Turn right and then left to follow the river downstream. Cross the bridge - you could be lucky enough to see salmon trying to leap the rapids. Continue downriver on the other side.

[Wild raspberries and blackberries are plentiful in the verge.]

After crossing a bridge over the A590 enter Levens Park at the footpath sign on the right. Follow the notices in the park until you emerge at Levens Bridge, opposite Levens Hall.

[Levens Hall has at its centre another Pele tower but the main part of the house dates from 1580. The famous topiary gardens were set out from 1690- 1730 and remain largely unchanged. In the park you may see the Bagot goats and black fallow deer. According to legend, a curse laid on the family by a gypsy who was turned away to starve, means that a male heir will only be born when a white fawn is born in the park.]
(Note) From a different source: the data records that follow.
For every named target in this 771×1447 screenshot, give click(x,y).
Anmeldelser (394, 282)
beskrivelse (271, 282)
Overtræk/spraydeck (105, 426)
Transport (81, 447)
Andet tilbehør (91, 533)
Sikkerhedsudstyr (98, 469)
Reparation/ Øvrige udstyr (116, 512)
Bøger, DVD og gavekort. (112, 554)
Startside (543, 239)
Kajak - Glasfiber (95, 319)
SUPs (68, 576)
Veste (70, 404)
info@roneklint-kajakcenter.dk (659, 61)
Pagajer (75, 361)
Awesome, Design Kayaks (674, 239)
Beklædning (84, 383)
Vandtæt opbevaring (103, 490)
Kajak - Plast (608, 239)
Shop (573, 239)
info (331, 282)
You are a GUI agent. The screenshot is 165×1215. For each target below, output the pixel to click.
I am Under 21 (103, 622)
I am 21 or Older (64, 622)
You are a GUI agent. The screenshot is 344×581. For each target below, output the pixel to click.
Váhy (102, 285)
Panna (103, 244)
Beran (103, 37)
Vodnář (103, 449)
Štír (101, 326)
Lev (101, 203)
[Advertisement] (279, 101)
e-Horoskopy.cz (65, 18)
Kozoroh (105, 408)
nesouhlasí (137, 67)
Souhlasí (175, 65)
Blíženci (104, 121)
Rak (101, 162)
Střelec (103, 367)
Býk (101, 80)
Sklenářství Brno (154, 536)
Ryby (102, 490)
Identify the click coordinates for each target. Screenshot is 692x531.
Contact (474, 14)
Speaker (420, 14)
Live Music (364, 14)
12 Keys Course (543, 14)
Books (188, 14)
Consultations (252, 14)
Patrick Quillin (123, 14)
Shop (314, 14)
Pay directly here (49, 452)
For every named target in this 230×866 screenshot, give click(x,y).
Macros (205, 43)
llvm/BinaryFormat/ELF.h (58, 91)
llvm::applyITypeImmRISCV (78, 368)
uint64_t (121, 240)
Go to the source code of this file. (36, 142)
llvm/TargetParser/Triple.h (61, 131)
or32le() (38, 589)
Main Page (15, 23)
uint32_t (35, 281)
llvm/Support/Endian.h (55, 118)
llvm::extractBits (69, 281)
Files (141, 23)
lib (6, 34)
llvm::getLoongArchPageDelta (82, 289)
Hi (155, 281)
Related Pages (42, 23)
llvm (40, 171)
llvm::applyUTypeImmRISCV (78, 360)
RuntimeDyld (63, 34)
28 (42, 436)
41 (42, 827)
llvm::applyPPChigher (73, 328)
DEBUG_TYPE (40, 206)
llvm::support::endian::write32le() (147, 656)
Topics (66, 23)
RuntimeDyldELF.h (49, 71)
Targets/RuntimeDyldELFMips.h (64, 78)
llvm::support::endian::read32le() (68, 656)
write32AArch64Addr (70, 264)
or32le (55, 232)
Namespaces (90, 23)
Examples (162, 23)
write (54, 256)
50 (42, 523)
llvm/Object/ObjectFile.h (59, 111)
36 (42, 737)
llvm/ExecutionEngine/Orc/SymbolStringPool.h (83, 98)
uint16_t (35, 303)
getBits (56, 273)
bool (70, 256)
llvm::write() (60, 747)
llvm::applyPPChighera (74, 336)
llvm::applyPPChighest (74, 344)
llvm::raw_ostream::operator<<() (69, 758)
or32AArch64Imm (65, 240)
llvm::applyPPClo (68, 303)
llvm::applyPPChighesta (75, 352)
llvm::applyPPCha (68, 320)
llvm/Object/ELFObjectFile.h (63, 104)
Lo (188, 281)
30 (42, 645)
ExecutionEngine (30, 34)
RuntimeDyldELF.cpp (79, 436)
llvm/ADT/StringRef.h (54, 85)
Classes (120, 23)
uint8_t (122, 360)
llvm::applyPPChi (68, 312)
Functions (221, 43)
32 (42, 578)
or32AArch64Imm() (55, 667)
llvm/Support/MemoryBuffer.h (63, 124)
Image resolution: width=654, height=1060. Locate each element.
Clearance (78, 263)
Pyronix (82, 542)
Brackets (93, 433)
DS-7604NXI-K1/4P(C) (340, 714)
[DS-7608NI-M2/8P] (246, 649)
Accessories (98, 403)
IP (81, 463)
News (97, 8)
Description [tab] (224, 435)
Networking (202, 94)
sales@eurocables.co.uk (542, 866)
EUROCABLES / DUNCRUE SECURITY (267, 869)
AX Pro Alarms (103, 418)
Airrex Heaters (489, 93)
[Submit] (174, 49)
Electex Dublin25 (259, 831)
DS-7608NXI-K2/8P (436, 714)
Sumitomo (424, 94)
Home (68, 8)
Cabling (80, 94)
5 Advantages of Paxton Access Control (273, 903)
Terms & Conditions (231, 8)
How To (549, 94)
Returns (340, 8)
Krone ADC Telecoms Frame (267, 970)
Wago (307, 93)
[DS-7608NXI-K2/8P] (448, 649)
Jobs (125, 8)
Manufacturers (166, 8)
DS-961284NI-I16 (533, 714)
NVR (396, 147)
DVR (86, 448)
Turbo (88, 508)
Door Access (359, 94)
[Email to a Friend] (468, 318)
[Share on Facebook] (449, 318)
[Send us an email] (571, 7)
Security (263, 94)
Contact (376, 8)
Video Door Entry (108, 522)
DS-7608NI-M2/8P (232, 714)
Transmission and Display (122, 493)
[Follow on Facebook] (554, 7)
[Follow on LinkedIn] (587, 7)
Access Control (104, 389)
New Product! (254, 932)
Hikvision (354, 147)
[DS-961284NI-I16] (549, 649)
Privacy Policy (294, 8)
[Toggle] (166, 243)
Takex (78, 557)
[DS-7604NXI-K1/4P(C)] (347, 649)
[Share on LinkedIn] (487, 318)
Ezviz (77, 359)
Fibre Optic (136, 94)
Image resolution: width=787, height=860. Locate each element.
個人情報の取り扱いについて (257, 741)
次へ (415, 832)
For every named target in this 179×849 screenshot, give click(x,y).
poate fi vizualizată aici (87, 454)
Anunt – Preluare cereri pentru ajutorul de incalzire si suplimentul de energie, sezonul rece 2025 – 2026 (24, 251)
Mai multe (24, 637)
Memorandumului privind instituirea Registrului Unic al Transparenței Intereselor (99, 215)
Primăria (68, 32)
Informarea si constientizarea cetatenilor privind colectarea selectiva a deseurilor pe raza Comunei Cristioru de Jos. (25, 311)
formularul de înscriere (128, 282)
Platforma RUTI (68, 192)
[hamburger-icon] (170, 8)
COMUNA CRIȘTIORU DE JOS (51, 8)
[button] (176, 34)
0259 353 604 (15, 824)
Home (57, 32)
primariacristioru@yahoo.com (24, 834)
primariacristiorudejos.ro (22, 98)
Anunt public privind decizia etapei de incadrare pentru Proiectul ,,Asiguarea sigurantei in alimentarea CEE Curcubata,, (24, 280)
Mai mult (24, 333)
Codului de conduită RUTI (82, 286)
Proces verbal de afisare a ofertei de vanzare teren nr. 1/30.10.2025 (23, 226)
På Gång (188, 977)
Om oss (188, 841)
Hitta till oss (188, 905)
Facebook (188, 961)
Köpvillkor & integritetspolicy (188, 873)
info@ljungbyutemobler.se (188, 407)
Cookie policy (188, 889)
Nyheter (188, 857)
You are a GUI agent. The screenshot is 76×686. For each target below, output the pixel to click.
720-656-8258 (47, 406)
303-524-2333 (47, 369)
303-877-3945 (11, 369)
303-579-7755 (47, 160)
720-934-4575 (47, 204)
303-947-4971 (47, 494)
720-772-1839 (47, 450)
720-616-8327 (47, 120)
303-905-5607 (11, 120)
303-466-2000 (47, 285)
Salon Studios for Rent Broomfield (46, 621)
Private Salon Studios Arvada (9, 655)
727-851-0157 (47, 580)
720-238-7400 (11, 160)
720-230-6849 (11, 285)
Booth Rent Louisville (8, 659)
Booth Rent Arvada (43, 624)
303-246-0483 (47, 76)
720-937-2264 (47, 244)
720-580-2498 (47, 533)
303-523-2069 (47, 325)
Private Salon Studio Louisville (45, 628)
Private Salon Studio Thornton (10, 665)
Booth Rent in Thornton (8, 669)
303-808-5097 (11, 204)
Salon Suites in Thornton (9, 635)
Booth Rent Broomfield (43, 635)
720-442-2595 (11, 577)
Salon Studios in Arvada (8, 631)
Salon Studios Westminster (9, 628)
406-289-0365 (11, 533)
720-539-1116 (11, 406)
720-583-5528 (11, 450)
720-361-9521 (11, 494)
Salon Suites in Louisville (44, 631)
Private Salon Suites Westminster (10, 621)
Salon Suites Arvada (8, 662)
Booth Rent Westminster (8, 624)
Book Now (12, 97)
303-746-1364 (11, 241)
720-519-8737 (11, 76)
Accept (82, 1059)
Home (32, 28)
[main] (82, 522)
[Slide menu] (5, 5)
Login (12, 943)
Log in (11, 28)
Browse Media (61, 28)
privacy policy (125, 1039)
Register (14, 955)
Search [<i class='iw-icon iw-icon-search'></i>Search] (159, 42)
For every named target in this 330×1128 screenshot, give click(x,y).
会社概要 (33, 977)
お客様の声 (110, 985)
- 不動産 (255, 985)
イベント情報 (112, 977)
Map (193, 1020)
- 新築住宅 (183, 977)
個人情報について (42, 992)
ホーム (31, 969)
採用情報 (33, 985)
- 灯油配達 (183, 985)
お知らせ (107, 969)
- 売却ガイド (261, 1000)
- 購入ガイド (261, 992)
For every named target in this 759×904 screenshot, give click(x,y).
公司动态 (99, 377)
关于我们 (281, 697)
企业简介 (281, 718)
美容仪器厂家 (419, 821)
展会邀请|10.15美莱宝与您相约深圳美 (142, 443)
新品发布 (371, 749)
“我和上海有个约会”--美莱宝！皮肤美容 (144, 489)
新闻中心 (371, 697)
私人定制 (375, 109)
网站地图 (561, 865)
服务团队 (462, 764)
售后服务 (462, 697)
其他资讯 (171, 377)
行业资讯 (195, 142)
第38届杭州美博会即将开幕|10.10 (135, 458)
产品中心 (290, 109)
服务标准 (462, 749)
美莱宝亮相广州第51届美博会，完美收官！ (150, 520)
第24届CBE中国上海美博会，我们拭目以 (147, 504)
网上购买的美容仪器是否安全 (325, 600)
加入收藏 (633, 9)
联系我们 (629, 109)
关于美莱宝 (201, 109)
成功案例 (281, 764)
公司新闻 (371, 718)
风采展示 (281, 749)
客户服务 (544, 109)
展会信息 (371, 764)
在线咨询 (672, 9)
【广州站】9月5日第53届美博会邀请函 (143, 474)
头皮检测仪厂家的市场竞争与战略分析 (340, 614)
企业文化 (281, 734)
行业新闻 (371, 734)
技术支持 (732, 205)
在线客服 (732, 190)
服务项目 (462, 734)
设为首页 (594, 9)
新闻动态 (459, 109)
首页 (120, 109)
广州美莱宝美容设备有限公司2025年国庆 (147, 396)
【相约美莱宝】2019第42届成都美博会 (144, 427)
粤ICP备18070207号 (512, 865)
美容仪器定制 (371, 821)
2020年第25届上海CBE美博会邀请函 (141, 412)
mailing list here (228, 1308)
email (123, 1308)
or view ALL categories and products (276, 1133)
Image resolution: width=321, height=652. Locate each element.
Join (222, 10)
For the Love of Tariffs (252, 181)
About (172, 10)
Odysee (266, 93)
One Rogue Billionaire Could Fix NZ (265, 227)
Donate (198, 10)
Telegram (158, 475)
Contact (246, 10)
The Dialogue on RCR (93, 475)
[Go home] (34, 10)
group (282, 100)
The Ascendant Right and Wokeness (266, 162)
Turn right at the road, cross the bridge and go up the hill to a footpath on the left signed to Levens. Follow this farm track to a bridge over the A590 and a ladder stile. Continue straight across the field to another stile, then bear left to a gate in the corner of the next field. Follow the track to the road and turn right. Go straight through the village, past the shop (last chance for refreshments) and the Methodist church and continue down Hutton Lane. Follow this lane for a good ½ mile to the end of the village, past Cinderbarrow Farm, and look for a footpath on the left at a U bend signed to Brigsteer Wood. Join the stony track to cross the field, then straight across the minor road.

# Rejoin the short walk at this point, taking the wicket gate close to the gatepost (it maybe hidden if the main gate is open).

The path is not very clearly visible, but you should aim up the hill to the top of the ridge and follow it to a gate at the furthest and highest part of the field boundary (there are other gates lower down). The stony track on the other side of the gate is more visible and continues uphill at first, crossing a smaller field. After the next gate bear left on the track leading back to the church and your car.